Sarà la volta buona? Stando alle dichiarazioni della vigilia il consiglio dei ministri oggi avrebbe dovuto chiudere una volta per tutte l’ormai famigerato dossier Autostrade. Ma i nodi con il passar del tempo si sono ingarbugliati al punto tale che non è detto sarà così. Tanto che Italia viva suggerisce di aggirare il problema evitando l’informativa: ipotesi impraticabile dato che il premier l’ha confermata dalla sede solenne del Castello di Meseberg.

Ma su quello che succederà dopo a Palazzo Chigi restano prudenti: "Si deciderà in base a ciò che viene fuori in cdm". Persino su chi debba prendere la decisione finale le acque sono più che mai confuse dal momento che i renziani avvertono: "Serve un decreto interministeriale, perché non lo fanno Gualtieri e De Micheli invece di coinvolgere tutto il governo?". E c’è chi invoca la Consob: "E’ necessario che verifichi gli effetti sui mercati delle frasi di Conte", dice Michele Anzaldi. Il problema è che le diverse posizioni della maggioranza hanno tutte validi argomenti da mettere sul tavolo. E non si tratta solo di un fronteggiamento tra partiti diversi ma la divisione corre anche all’interno delle forze.

In questo caso dentro il Pd, dove l’accelerazione del premier che, almeno ufficialmente, sposa la linea dura di M5s spiazza gran parte dei democratici, a cominciare dalla responsabile del ministero delle infrastrutture, De Micheli. Il capo delegazione Pd a Chigi, Franceschini, e buona parte dei gruppi parlamentari sono convinti che la revoca costerebbe troppo al Paese non solo per l’ indennizzo ai Benetton, ma anche in termini di posti di lavoro e di contraccolpi per gli investitori in Borsa in caso di fallimento di Aspi. Preoccupazioni ben presenti al ministro dell’Economia Gualtieri.

Voci:
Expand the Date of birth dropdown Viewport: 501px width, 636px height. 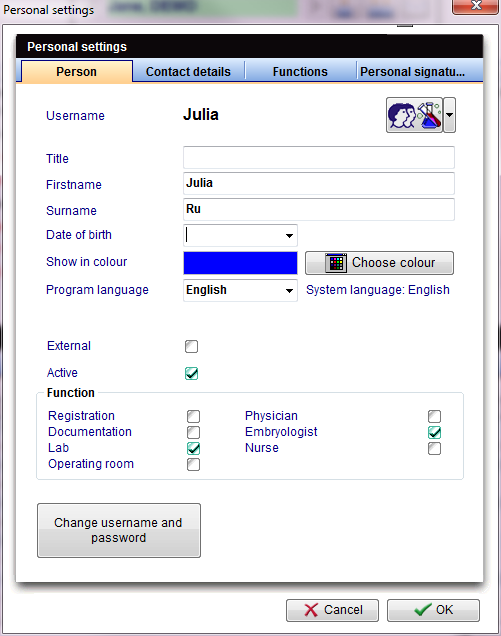(x=289, y=236)
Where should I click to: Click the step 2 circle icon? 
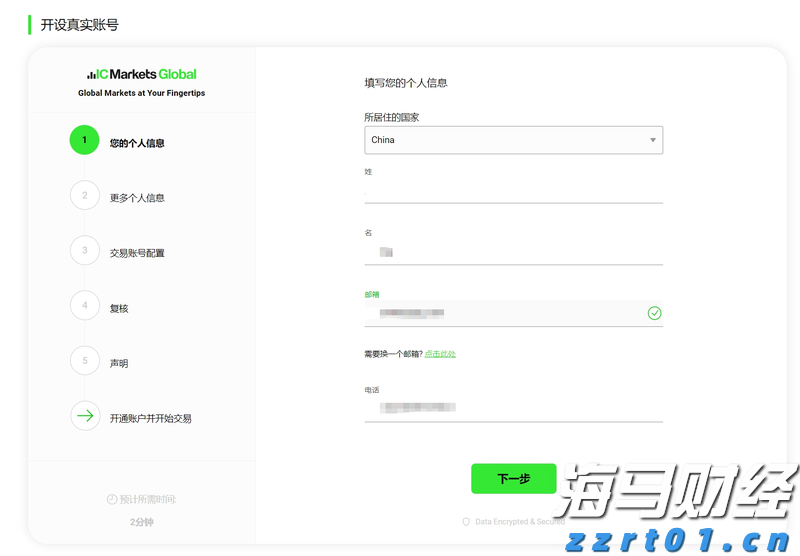tap(85, 196)
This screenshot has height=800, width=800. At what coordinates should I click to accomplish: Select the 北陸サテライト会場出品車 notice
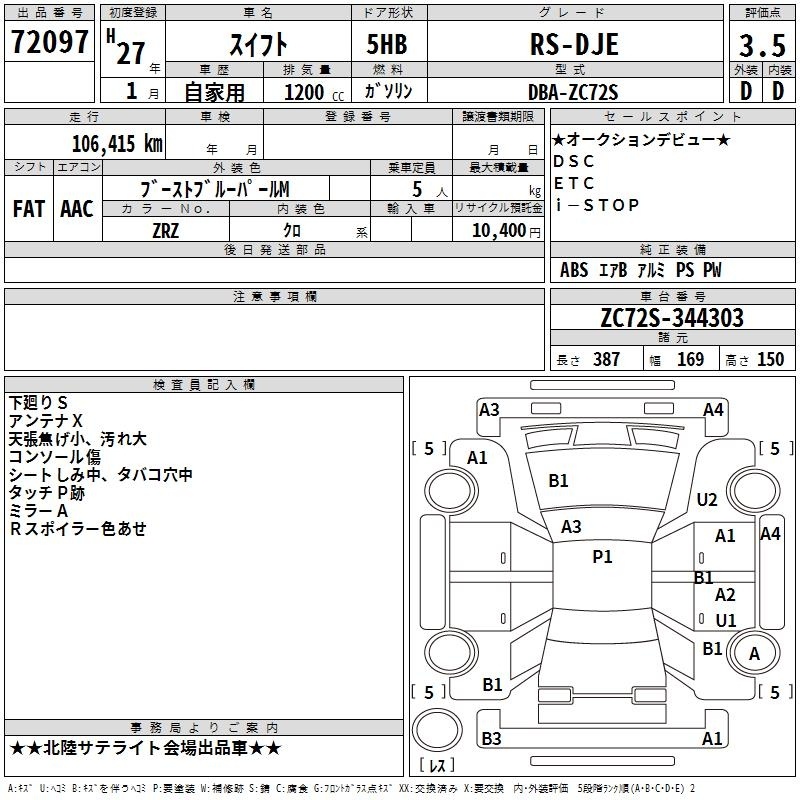point(145,748)
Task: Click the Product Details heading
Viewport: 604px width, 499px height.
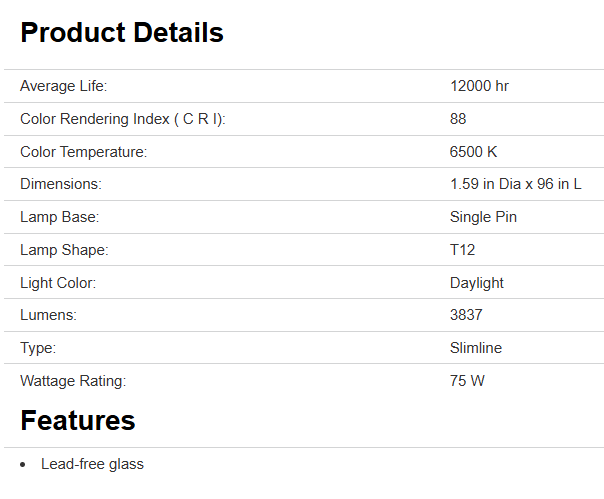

Obiettivo: Puoi trascrivere parola per parola il passo dell'articolo sul dossier Autostrade da "In questo caso" a "ministro dell’Economia Gualtieri."?

Risultato:
In questo caso dentro il Pd, dove l’accelerazione del premier che, almeno ufficialmente, sposa la linea dura di M5s spiazza gran parte dei democratici, a cominciare dalla responsabile del ministero delle infrastrutture, De Micheli. Il capo delegazione Pd a Chigi, Franceschini, e buona parte dei gruppi parlamentari sono convinti che la revoca costerebbe troppo al Paese non solo per l’ indennizzo ai Benetton, ma anche in termini di posti di lavoro e di contraccolpi per gli investitori in Borsa in caso di fallimento di Aspi. Preoccupazioni ben presenti al ministro dell’Economia Gualtieri.